Problem Statement

There is a length $L$ string $S$ consisting of uppercase and lowercase English letters displayed on an electronic bulletin board with a width of $W$. The string $S$ scrolls from right to left by a width of one character at a time.

The display repeats a cycle of $L+W-1$ states, with the first character of $S$ appearing from the right edge when the last character of $S$ disappears from the left edge.

For example, when $W=5$ and $S=$ ABC, the board displays the following seven states in a loop:

• ABC..
• BC...
• C....
• ....A
• ...AB
• ..ABC
• .ABC.

(. represents a position where no character is displayed.)

More precisely, there are distinct states for $k=0,\\ldots,L+W-2$ in which the display is as follows.

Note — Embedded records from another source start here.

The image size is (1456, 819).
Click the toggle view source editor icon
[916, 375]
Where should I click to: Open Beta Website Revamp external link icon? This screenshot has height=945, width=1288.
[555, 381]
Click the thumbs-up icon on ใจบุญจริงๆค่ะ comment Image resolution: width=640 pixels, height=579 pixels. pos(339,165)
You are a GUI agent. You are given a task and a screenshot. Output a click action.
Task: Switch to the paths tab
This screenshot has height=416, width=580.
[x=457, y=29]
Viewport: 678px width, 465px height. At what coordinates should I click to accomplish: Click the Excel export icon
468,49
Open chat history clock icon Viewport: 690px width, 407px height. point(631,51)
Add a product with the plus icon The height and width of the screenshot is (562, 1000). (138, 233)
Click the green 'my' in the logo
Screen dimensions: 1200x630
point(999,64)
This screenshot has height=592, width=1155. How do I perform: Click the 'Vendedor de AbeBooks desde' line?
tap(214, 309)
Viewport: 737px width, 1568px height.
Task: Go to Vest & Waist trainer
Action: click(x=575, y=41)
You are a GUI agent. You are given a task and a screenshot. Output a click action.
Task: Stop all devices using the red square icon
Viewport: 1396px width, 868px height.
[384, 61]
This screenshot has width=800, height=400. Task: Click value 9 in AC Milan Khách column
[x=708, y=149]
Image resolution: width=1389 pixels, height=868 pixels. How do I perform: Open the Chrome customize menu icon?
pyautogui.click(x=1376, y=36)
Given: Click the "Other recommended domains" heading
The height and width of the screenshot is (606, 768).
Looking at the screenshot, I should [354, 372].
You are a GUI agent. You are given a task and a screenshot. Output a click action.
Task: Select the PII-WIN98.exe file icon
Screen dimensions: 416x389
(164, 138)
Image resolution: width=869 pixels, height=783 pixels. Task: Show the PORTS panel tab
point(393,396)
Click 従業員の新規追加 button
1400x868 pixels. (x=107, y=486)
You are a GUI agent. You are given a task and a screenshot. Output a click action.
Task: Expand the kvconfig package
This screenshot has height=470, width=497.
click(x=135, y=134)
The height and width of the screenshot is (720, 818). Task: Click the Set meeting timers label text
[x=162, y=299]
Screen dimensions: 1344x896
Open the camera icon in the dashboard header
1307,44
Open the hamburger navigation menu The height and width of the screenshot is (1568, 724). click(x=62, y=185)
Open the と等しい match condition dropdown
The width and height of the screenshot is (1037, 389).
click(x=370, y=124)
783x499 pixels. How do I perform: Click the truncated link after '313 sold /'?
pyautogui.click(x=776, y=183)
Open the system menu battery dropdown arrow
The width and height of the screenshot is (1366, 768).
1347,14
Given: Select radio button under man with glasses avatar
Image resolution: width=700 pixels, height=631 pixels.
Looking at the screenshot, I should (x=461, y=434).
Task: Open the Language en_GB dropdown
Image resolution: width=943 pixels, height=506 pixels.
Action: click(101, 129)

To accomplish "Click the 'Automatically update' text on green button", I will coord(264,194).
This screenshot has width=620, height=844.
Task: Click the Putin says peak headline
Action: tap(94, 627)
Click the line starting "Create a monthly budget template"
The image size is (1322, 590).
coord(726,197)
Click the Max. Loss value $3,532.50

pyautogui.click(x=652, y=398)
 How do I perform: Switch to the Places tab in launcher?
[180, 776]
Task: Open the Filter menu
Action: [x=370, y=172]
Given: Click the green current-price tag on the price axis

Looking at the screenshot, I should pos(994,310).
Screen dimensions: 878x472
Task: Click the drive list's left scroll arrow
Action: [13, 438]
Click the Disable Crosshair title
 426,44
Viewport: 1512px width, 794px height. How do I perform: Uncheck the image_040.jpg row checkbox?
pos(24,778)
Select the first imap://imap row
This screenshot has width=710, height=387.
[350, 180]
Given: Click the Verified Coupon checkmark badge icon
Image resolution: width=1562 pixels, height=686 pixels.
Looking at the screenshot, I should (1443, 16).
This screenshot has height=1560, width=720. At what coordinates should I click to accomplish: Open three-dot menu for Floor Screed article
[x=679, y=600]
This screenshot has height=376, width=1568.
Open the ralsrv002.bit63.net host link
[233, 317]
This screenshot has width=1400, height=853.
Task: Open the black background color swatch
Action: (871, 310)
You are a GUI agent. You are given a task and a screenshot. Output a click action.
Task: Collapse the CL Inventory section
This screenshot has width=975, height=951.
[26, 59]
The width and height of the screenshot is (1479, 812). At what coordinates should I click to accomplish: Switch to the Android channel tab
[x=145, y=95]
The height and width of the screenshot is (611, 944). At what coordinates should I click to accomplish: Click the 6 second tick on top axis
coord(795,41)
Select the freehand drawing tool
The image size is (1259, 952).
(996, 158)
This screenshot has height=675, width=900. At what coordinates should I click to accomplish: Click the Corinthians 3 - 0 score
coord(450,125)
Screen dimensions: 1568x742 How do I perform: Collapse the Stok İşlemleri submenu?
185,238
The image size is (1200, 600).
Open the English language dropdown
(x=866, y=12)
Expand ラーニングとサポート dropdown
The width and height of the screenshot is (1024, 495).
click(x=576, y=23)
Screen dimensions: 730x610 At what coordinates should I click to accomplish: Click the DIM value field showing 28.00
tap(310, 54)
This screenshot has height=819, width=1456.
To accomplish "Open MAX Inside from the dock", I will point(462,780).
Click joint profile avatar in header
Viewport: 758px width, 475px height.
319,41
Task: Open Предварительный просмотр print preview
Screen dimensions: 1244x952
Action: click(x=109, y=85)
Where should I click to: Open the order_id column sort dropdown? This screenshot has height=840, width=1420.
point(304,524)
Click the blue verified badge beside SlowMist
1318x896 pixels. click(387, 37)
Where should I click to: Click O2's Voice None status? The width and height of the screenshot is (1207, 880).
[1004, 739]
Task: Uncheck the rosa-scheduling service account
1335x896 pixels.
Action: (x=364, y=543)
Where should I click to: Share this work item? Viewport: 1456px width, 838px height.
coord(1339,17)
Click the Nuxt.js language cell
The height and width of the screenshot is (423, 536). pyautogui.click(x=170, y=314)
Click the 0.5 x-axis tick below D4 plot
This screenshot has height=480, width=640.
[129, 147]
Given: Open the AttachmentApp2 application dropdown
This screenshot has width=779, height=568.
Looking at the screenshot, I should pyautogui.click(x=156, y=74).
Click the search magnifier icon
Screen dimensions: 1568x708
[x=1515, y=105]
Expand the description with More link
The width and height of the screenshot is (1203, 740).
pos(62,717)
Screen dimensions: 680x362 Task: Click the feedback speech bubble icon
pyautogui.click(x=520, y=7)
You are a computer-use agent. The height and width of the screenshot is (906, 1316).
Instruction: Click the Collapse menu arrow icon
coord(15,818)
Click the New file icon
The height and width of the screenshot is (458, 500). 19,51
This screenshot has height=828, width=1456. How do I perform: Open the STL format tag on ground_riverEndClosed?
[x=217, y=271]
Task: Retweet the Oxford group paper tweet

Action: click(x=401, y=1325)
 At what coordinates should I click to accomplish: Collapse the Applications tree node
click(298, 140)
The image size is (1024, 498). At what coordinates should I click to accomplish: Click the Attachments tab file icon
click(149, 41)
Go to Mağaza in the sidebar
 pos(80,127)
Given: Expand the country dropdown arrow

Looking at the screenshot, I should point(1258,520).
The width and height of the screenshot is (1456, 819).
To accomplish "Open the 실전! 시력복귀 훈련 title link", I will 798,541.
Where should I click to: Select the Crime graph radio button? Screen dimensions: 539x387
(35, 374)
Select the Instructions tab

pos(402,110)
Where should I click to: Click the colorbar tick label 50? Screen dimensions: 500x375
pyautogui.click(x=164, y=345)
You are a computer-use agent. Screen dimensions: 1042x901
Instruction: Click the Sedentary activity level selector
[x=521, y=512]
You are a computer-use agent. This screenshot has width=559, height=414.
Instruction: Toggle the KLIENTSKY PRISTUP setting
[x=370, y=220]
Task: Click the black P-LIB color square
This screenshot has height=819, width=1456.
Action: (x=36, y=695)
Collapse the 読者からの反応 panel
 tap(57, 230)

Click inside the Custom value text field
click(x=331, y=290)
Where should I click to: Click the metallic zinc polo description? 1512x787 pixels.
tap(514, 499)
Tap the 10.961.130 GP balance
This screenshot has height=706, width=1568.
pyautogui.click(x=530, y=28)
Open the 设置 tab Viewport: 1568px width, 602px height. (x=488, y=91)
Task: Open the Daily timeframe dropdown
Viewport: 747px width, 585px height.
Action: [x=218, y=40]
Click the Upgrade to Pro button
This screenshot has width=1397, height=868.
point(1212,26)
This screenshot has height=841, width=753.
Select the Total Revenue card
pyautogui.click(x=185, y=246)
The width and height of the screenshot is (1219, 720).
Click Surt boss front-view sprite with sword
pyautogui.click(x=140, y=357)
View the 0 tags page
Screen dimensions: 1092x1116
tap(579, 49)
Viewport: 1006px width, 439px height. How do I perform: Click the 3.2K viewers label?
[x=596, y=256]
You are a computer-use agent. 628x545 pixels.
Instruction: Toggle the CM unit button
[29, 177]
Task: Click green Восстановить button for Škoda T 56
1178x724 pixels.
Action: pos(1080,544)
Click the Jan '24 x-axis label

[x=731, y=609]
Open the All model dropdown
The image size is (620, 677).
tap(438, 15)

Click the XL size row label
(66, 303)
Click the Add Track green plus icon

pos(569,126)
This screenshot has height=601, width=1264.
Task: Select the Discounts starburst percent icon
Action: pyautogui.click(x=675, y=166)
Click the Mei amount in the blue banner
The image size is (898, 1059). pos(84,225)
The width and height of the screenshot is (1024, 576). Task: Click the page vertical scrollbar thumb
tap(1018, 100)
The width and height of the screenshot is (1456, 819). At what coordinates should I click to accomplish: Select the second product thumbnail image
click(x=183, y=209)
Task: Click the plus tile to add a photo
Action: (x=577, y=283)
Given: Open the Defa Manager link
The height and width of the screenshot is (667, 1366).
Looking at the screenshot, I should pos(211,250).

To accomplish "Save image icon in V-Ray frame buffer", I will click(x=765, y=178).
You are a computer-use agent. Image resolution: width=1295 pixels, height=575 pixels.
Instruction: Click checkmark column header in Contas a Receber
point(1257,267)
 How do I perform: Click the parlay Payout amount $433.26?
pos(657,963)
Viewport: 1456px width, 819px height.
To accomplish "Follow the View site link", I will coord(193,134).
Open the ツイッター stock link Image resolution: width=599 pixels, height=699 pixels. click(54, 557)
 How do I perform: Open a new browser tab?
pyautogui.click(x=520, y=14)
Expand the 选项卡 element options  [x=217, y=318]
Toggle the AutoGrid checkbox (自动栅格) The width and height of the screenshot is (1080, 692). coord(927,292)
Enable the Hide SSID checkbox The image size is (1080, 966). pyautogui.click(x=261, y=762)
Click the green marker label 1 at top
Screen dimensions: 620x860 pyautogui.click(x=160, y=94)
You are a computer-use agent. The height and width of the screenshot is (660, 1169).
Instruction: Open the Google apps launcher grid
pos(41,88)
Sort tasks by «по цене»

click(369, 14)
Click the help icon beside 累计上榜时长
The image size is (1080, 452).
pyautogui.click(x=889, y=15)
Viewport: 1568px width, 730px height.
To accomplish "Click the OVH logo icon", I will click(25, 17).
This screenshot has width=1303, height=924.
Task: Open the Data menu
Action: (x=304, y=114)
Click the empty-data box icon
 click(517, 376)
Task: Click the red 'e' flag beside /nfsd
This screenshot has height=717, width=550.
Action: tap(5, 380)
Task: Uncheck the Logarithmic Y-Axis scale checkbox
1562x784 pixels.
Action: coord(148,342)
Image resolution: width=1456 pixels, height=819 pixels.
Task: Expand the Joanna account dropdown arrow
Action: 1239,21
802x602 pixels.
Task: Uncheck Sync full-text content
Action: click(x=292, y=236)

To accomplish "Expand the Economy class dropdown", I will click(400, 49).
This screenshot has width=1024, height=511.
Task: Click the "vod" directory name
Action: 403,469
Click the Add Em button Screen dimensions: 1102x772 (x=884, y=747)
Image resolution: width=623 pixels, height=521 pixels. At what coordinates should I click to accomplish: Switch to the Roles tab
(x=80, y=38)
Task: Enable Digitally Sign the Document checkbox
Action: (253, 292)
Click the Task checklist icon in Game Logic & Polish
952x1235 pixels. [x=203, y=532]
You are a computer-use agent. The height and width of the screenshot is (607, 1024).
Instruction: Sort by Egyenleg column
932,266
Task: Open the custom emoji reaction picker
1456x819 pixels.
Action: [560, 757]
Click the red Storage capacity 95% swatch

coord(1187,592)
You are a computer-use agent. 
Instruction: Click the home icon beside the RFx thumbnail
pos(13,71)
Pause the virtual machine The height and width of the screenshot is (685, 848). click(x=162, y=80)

• Let $f(x)$ be the remainder when $x$ is divided by $L+W-1$. The $(i+1)$-th position from the left of the board displays the $(f(i+k)+1)$-th character of $S$ when $f(i+k)<L$, and nothing otherwise.

You are given a length $W$ string $P$ consisting of uppercase English letters, lowercase English letters, ., and _.
Find the number of states among the $L+W-1$ states of the board that coincide $P$ except for the positions with _.
More precisely, find the number of states that satisfy the following condition.

• For every $i=1,\\ldots,W$, one of the following holds.
  • The $i$-th character of $P$ is _.
  • The character displayed at the $i$-th position from the left of the board is equal to the $i$-th character of $P$.
  • Nothing is displayed at the $i$-th position from the left of the board, and the $i$-th character of $P$ is ..

Constraints

• $1 \\leq L \\leq W \\leq 3\\times 10^5$
• $L$ and $W$ are integers.
• $S$ is a string of length $L$ consisting of uppercase and lowercase English letters.
• $P$ is a string of length $W$ consisting of uppercase and lowercase English letters, ., and _.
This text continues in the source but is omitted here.